Bishop Street Without, Bishop Street Within

by Fionnuala Kearney

I’m yanked by a chain from my navel up Bishop Street hill, 

past my long gone mother – all grande dame poise, slayer 

of the wrong kind of priest – to the bombed-out gap 

 

where my gran’s house stood. I comb the rubble searching 

for her, masonry chalk on my lips, hair, 

in my lungs, until, I’m a dust ghost of her. 

 

Now I know her victory: all six children survived. 

Her battle was a hustle in butter, sugar, whatever 

could scrape a few coins to put spuds in their mouths. 

 

She’d shoosh them under stairs as boots stormed past, 

rattling doors in their frames; hear scuttle of grenade 

over cobbles; glimpse the shivering shadow 

 

of the man clutching the pin. And after the boom 

and quake, coated in dust, she’d gag as the rust-tang of 

blood hit the back of her throat from a form, 

 

familiar, slumped in the gutter. Grit and grief’s spores 

inhaled, osmosed to her unborn girl and deeper 

to the egg of me.

Reproduced with kind permission of the author. Written at a Poetry as Commemoration workshop in the Verbal Arts Centre Derry led by writer Maria McManus in November 2022.

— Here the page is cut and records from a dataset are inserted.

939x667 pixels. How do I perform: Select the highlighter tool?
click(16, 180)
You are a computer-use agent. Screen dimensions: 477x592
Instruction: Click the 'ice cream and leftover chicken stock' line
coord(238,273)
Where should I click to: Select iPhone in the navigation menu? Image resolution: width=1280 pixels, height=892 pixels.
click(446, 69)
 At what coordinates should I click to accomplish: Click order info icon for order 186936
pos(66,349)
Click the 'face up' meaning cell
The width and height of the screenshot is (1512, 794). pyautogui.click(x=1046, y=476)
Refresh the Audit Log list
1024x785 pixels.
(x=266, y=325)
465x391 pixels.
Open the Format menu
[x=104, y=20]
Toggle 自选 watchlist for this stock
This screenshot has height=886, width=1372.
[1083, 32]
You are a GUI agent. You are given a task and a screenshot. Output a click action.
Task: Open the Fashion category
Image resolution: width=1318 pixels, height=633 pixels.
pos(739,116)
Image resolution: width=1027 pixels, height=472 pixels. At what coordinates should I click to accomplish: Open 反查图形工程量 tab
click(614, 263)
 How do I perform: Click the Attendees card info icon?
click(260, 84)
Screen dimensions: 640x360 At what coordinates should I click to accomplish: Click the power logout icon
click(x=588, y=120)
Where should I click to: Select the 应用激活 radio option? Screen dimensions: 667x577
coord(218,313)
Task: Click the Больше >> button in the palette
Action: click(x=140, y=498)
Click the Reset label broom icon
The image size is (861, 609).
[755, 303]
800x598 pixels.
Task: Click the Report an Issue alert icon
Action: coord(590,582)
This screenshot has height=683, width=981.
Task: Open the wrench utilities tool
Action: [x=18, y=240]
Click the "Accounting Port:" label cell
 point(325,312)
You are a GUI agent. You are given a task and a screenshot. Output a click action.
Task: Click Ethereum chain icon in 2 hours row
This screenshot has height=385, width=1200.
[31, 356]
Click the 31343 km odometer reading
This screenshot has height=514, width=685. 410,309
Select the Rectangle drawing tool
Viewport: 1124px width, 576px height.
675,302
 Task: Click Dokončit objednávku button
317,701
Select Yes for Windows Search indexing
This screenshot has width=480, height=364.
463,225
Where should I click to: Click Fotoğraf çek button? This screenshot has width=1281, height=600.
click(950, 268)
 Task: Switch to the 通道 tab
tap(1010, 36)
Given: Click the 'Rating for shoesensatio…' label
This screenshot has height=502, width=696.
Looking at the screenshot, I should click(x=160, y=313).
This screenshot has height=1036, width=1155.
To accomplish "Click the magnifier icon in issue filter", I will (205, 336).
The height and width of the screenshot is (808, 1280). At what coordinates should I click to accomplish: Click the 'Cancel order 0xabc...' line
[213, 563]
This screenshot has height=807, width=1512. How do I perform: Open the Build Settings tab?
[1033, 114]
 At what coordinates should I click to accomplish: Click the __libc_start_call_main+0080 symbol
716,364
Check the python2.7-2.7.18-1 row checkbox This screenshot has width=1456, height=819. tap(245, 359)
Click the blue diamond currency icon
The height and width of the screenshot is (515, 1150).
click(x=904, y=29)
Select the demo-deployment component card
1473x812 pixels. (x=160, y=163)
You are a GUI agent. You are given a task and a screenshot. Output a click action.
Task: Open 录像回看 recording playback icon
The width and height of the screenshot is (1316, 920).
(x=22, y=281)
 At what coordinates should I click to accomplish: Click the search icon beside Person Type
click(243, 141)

From the author: Bishop Street Without, Bishop Street Within was written as a result of Poetry as Commemoration workshops facilitated in Derry. I was inspired to write this poem on discovering that Bishop Street, which straddles the Derry Walls (hence Bishop Street Without and Bishop Street Within), was a location at the heart of the Derry Riots of June 1920. Although my own family has no historical links to Derry or these riots, I was interested in the experience of females – particularly mothers – during this unrest. I am intrigued by our need for concrete artefacts to connect with the past, and how there may also be a direct biological link to events a century ago through the female line.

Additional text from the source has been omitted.